▸ WHAT YOU NEED TO DO:
When a line in the listing contains the string "dimensions", pick it out and copy it.

▸ DATASET EXTRACT:

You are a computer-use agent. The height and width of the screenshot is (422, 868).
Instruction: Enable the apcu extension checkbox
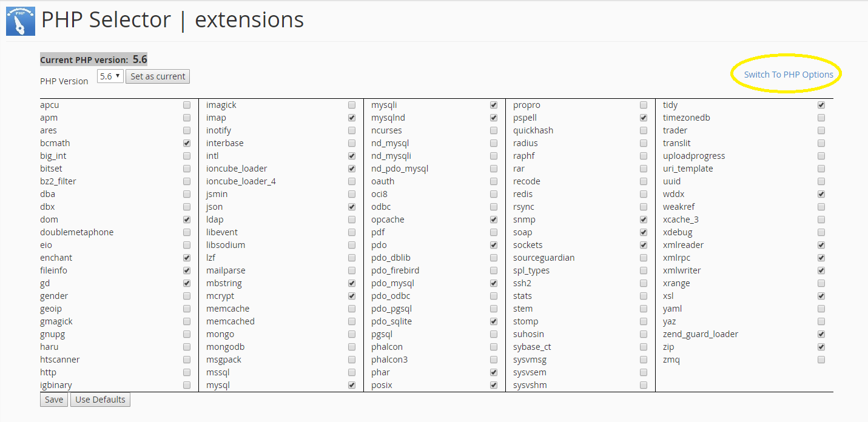click(x=187, y=105)
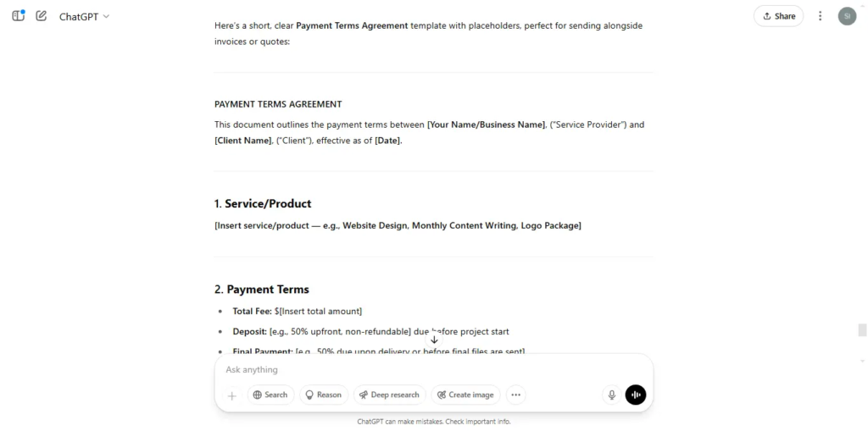Open the sidebar panel
Image resolution: width=868 pixels, height=431 pixels.
click(19, 16)
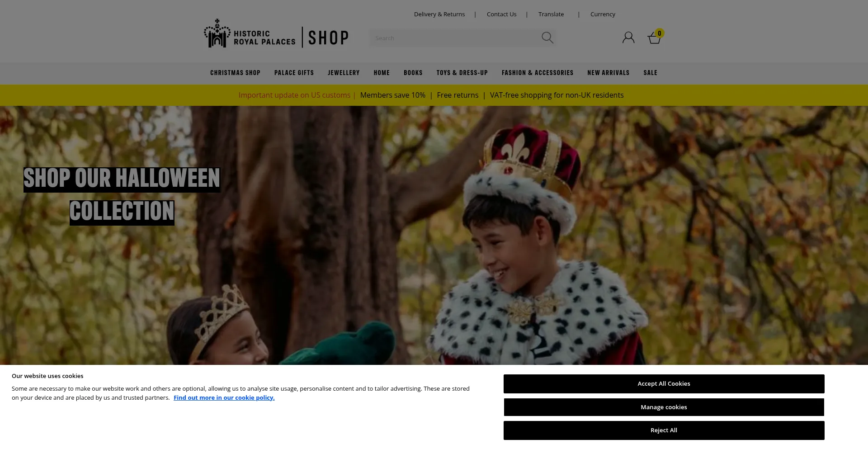868x449 pixels.
Task: Open the Currency dropdown
Action: pos(603,14)
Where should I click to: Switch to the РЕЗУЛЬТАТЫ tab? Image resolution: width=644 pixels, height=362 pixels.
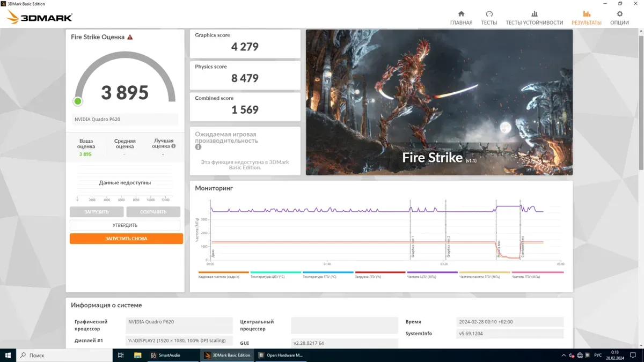click(586, 18)
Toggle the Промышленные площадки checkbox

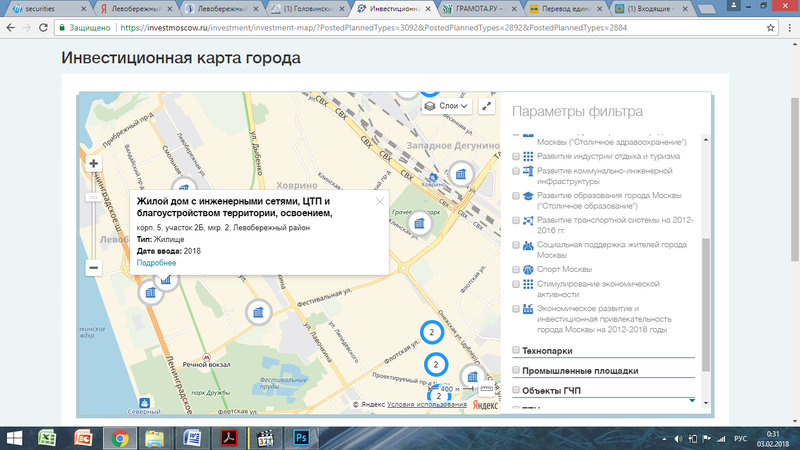(x=516, y=370)
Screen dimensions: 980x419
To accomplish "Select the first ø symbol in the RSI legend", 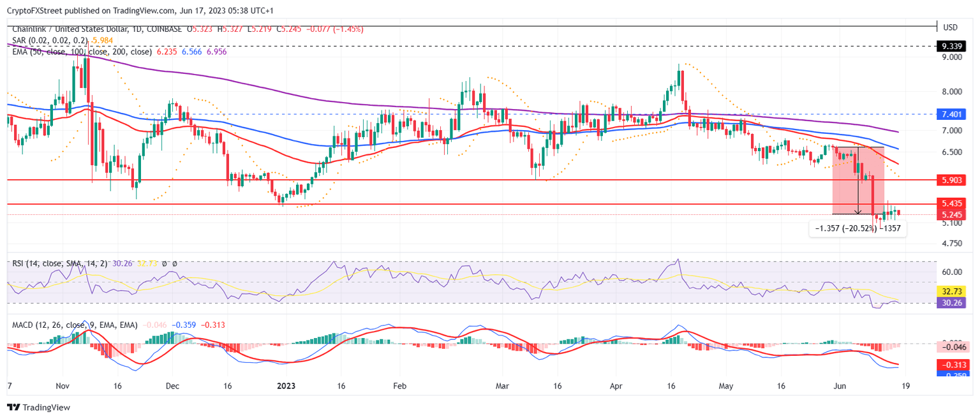I will click(x=164, y=263).
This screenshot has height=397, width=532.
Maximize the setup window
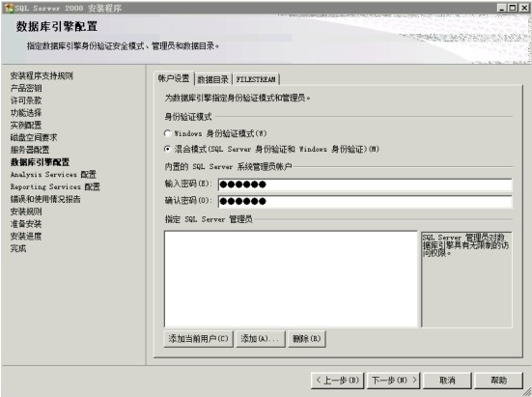(x=513, y=8)

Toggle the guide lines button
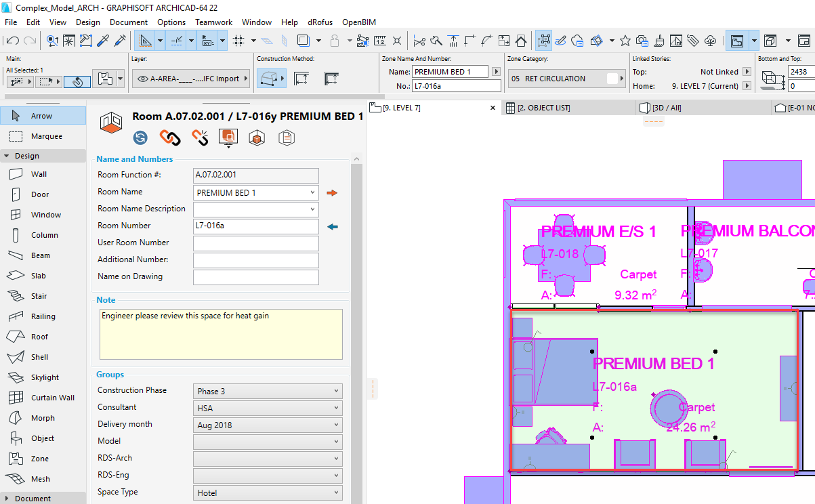point(145,41)
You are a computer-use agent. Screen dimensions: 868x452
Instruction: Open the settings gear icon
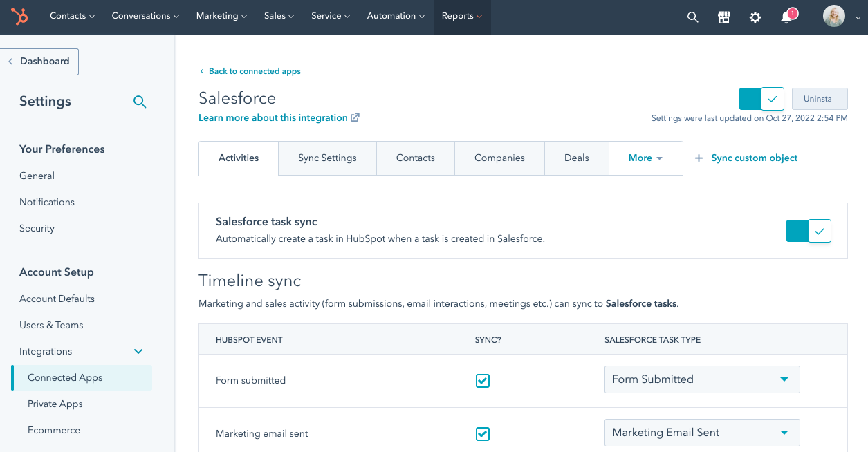pos(755,17)

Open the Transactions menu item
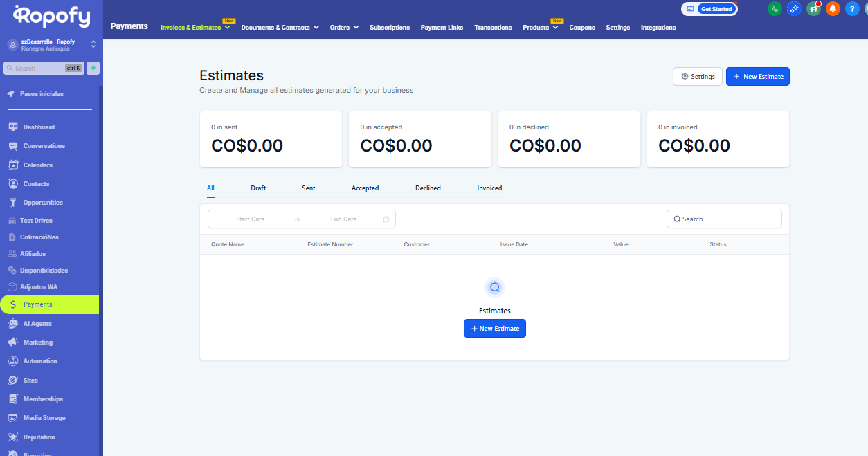493,28
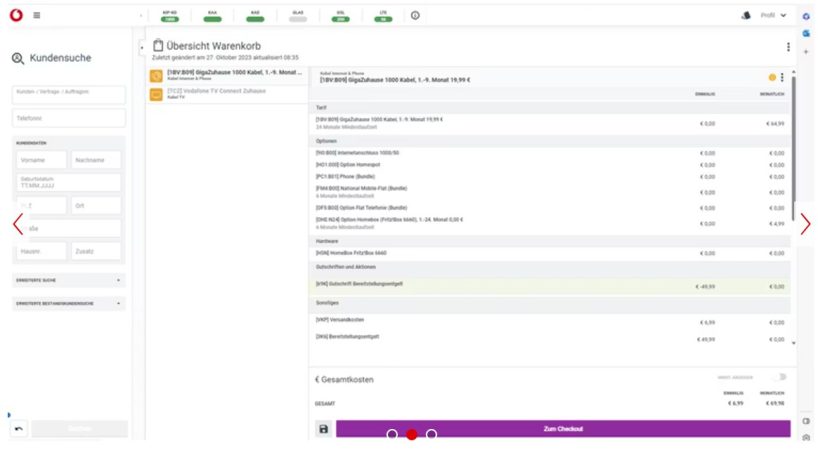Open the Warenkorb three-dot options menu

point(788,47)
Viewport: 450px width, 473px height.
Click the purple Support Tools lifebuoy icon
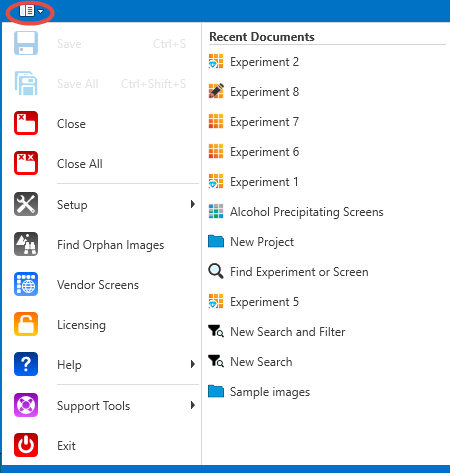click(x=26, y=405)
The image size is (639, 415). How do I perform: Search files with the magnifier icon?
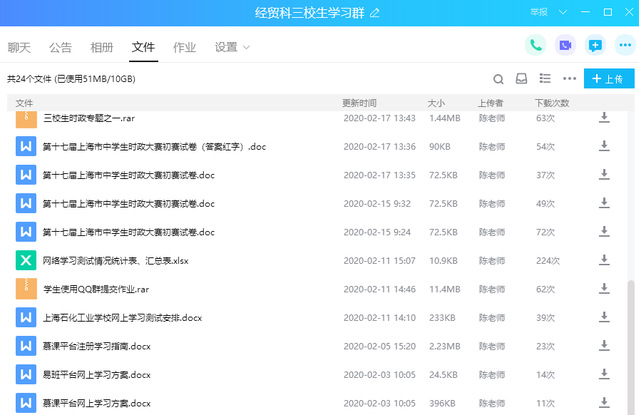click(x=498, y=78)
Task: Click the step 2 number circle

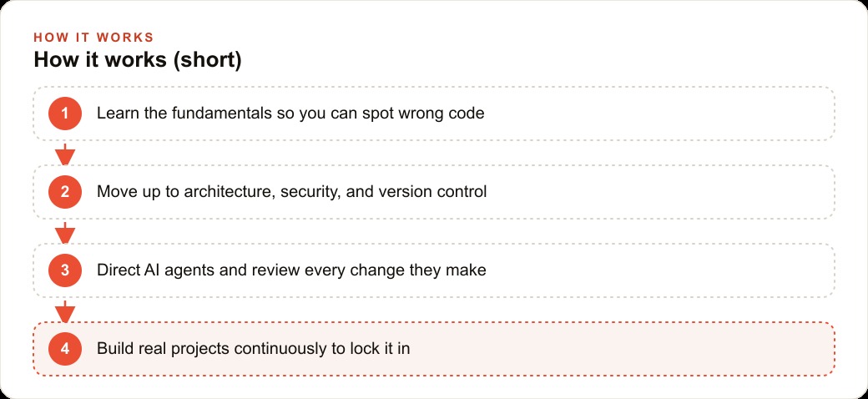Action: tap(65, 192)
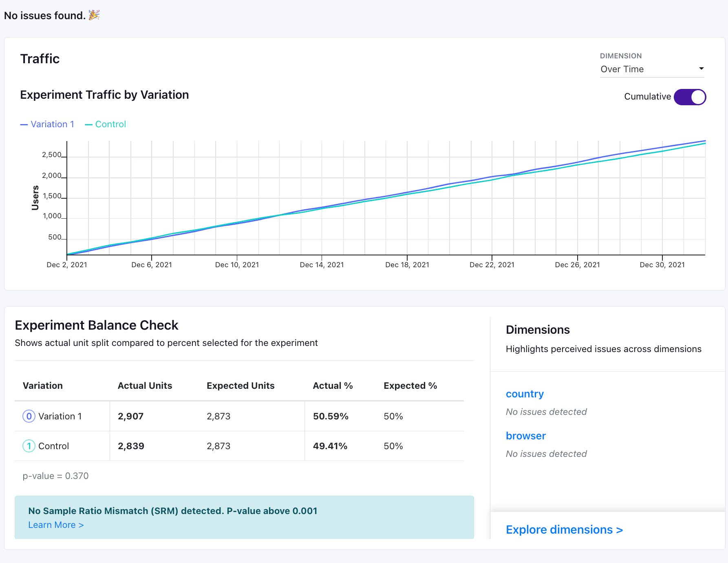The height and width of the screenshot is (563, 728).
Task: Click the p-value = 0.370 text
Action: pos(55,476)
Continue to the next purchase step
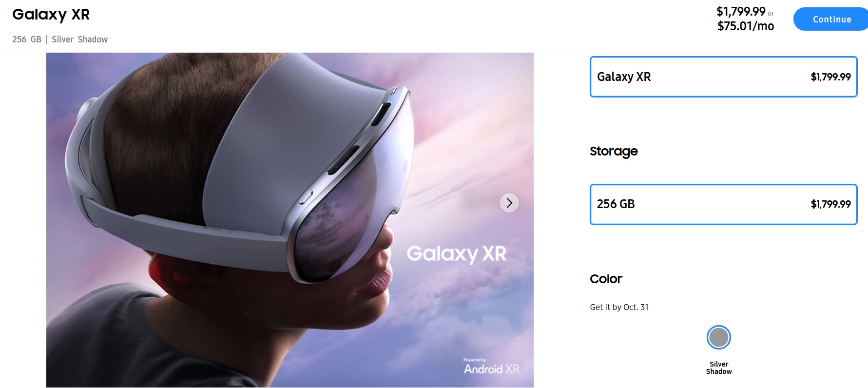Viewport: 868px width, 388px height. [x=831, y=19]
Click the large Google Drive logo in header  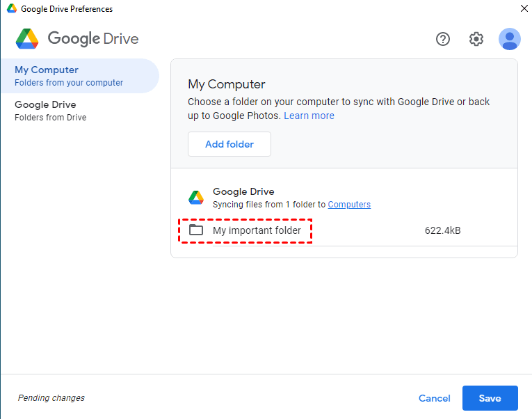(27, 39)
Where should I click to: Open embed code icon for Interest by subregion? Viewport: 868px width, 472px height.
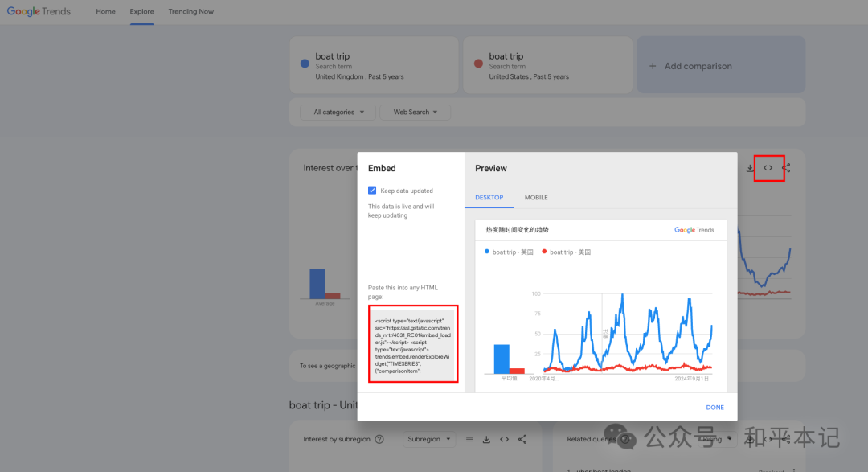click(504, 439)
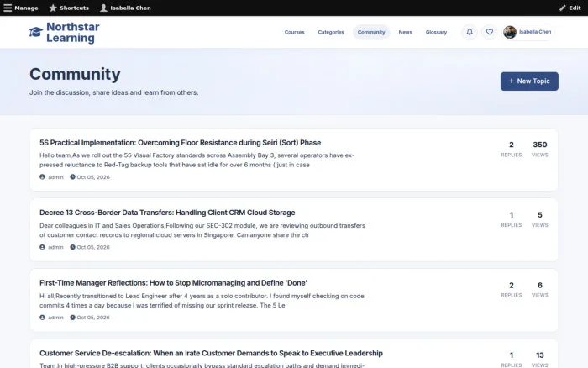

▸ OUTPUT BELOW:
Screen dimensions: 980x419
You are a computer-use agent. Screen dimensions: 868x452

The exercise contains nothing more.